Hehe, what would judging do to benefit you but hurt your feelings more? We're just glad to help.


----------



## DerpyTurtle (Jul 12, 2013)

Pfffft there's tons of transgender/genderfluid people in the fandom. The judgmental people are the ones we wouldn't be accepting of.


----------



## jorinda (Jul 15, 2013)

> Pretty much all fursuits look androgynous/unisex to me. Other than  obvious eyelashes, I'm not really noticing any definite female  characteristics. But maybe I'm looking at different ones than you are?


That's because the fur hides body shapes. Even when the fursuit body is made of short fur, the boobs of the person inside will be less visible than in normal clothes. 
My boobs aren't that small, and I still met people who thought I was a guy... until they hugged me and went "Ohmygod I'm so sorry I didn't mean to touch your boobs I thought you were a guy". 
(Which is also why you should avoid touching a fursuiters chest, unless you are 100% sure it is a guy.)

So... be careful when using chest padding. It is a very thin line between "feminine" and "are you hiding two melons in there?"


----------



## Shaloxeroligon (Jul 15, 2013)

I understand that. I just want something that makes me feel feminine, without drawing too much attention. Besides, I'm planning on wearing frilly dresses over my fursuit, so that should make things even more obvious.


----------



## Scaly Fal (Jul 15, 2013)

Well, if you wear dresses over your fursuit I don't see what else ya need to do really. And that's a nice avatar pic by the way.


----------



## Shaloxeroligon (Jul 16, 2013)

Thanks. =)

And yeah, that's why I don't need my suit to be super feminine. The clothes will help.


----------



## Scaly Fal (Jul 16, 2013)

Well I'm just glad to see another dragon in the fandom, I wish there was more.


----------



## Shaloxeroligon (Jul 17, 2013)

True.

Anyway, thanks everyone for the feedback. I will put it to good use when I go about commissioning a fursuit.


----------



## PapayaShark (Jul 17, 2013)

I would't do much chest padding(maybe just a tiny bit, or use a bra with chest forms under the suit), but I would do hip padding. Looks feminine without looking skanky c:


----------



## jorinda (Aug 30, 2013)

edit: argh, wrong thread.


----------



## MarxxWolfzy (Sep 6, 2013)

I kinda am wondering about this for the reverse way. I'm not trans or anything, but my fursuit character is male but I'm female. I have big boobs and from experience have seen that the shape shows through suits. It's frustrating D: Anyone know what to do?


----------



## LegitWaterfall (Sep 6, 2013)

MarxxWolfzy said:


> I kinda am wondering about this for the reverse way. I'm not trans or anything, but my fursuit character is male but I'm female. I have big boobs and from experience have seen that the shape shows through suits. It's frustrating D: Anyone know what to do?
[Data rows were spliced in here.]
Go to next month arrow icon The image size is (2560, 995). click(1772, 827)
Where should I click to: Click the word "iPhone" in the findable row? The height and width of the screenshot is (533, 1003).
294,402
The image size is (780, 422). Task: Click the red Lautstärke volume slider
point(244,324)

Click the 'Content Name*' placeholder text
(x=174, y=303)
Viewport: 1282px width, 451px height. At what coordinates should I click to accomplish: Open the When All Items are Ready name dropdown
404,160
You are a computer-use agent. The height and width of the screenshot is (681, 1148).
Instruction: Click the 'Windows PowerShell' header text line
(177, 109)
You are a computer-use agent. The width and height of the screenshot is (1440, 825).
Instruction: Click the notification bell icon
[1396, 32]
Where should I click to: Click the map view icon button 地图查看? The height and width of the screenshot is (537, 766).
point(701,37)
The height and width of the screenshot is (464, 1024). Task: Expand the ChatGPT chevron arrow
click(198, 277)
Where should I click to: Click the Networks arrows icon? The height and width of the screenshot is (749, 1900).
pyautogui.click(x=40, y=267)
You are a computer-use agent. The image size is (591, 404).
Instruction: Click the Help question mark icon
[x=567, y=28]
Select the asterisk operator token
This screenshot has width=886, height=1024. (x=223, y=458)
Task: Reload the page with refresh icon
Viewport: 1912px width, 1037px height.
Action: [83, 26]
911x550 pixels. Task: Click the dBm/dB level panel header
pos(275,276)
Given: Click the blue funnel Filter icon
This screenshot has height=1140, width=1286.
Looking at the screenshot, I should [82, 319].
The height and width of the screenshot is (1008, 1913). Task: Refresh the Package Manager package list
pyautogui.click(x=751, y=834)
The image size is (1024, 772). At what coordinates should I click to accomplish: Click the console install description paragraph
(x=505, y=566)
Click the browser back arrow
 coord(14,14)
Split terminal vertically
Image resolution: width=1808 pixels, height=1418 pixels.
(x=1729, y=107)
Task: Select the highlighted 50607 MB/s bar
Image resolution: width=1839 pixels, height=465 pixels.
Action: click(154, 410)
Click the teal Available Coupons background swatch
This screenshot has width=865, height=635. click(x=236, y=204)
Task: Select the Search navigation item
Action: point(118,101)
Start by making your own thread.


----------



## Jabberwocky (Sep 7, 2013)

as long as you don't slap tits to your suit, it's totes ok.


----------



## jorinda (Sep 9, 2013)

LegitWaterfall said:


> Start by making your own thread.



Or look at this one: http://forums.furaffinity.net/threads/136806-Gender-of-Fursuit-and-the-human-inside


----------



## inuraichi (Sep 9, 2013)

MarxxWolfzy said:


> I kinda am wondering about this for the reverse way. I'm not trans or anything, but my fursuit character is male but I'm female. I have big boobs and from experience have seen that the shape shows through suits. It's frustrating D: Anyone know what to do?



Get a chest-binder. T-kingdom has the best ones, they have affordable price-ranges depending on the type of binder you want, they're amazingly comfortable to wear, and they're worth every penny  I'm an avid crossplayer also with big boobs so I talk from experience. You can buy them at their site btw.


----------